Berlikunya Perjalanan Ekonomi

2 Januari 2006 | 00.00 WIB

Image of Tempo
Perbesar

Baca berita dengan sedikit iklan, klik di sini

Fauzi Ichsan

  • Vice President, Economist, Standard Chartered Bank

    DARI sudut ekonomi, tahun 2005 adalah tahun penuh bahaya. Tahun 2005 dimulai dengan optimisme, dengan suksesnya pemilihan umum dan besarnya bantuan luar negeri untuk merehabilitasi Aceh pasca-tsunami. Tapi, optimisme itu cepat pudar dengan melesatnya harga minyak dunia dan menguatnya kurs dolar AS di pasar valuta asing dunia.

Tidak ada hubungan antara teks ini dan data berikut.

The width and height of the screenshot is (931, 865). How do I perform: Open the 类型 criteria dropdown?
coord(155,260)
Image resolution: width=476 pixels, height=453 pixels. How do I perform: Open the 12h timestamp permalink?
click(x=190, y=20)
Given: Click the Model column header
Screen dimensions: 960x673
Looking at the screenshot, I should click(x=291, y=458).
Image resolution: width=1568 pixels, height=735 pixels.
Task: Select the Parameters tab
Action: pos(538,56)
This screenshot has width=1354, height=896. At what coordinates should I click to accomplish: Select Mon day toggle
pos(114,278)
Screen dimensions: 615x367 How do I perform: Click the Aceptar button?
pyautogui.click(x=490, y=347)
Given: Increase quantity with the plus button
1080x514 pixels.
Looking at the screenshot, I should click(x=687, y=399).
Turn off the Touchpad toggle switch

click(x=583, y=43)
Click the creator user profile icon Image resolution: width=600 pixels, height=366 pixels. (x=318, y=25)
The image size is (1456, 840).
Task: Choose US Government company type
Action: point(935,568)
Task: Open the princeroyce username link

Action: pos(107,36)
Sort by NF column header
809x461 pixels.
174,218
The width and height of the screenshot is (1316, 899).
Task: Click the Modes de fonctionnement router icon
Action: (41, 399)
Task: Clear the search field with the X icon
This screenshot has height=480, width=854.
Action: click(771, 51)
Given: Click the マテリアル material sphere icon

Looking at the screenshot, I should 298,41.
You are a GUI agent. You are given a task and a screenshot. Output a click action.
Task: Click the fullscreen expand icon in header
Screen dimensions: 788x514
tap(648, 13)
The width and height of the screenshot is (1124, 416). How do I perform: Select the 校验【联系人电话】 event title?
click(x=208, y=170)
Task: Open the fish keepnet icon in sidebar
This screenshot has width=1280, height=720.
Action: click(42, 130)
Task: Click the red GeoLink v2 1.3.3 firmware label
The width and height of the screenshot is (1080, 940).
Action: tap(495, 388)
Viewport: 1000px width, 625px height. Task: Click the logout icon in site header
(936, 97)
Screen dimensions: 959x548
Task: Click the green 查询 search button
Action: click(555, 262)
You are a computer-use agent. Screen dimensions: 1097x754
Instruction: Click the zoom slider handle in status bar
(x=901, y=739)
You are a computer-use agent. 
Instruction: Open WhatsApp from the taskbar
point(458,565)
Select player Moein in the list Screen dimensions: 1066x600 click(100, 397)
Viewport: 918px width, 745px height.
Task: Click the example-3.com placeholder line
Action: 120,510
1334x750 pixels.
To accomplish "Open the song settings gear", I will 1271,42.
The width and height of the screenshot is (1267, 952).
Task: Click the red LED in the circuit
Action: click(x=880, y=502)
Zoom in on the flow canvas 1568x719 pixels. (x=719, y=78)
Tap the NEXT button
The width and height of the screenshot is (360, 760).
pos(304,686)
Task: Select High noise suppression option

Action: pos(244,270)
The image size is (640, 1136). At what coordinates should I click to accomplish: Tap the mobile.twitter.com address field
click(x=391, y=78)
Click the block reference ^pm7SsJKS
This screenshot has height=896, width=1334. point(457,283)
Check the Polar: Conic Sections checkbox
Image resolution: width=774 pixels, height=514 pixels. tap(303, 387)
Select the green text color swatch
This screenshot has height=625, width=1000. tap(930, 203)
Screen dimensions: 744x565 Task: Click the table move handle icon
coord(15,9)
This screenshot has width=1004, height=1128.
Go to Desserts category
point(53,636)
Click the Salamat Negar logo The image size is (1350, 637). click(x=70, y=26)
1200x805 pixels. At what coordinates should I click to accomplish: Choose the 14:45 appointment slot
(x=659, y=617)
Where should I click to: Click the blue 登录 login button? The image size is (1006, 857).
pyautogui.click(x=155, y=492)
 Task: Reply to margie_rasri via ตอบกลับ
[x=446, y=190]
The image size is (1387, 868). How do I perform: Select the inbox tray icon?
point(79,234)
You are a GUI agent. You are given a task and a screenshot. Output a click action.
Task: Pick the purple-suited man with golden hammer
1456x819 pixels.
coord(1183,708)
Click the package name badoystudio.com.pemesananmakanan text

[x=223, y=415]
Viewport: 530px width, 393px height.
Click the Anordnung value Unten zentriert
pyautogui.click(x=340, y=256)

Semua nevgara pengimpor energi, dan yang memiliki utang luar negeri dalam dolar, harus menghadapi kenyataan pahit ini.

    Reaksi pemerintah Indonesia dan Bank Indonesia (BI) awalnya dinilai lamban oleh pelaku pasar, yang temperamental perilakunya. Pada semester pertama 2005, BI dianggap lamban menaikkan suku bunga ketika suku bunga dunia, yang diprakarsai oleh bank sentral AS, sedang naik. Sementara itu, pemerintah dinilai tidak memiliki rencana konkret untuk membatasi subsidi bahan bakar minyak yang dapat membengkakkan defisit anggarannya.

    Alas, keprihatinan pelaku pasar memicu pelarian modal yang membuat kurs rupiah terpuruk dari Rp 9.000 ke Rp 12.000 per dolar dalam ”krisis mini” moneter pada Agustus. Menghadapi keadaan ini, barulah BI dan pemerintah mengambil kebijaksanaan yang konkret, walau tidak populer secara politis. Untuk melindungi rupiah, BI menaikkan suku bunga sertifikat Bank Indonesia (tempo satu bulan) dari 7,42 persen pada awal 2005 ke 12,75 persen pada akhir tahun. Setelah melalui perdebatan sengit, untuk mengamankan anggarannya, pemerintah akhirnya menaikkan harga bahan bakar minyak (BBM) sebesar 126 persen pada Oktober.

    Pasar takjub atas ketegasan BI dan pemerintah. Rupiah menguat kembali ke arah Rp 10.000 per dolar. Tetapi tampaknya pemerintah telah ”menyepelekan” dampak kenaikan harga BBM yang terlalu tajam, yaitu melesatnya inflasi yang memperlemah daya beli masyarakat (penggerak 60 persen ekonomi nasional) serta meningkatnya kemiskinan dan pengangguran. Tingginya inflasi juga telah memaksa BI terus menaikkan suku bunga, yang ikut memukul sektor real ekonomi.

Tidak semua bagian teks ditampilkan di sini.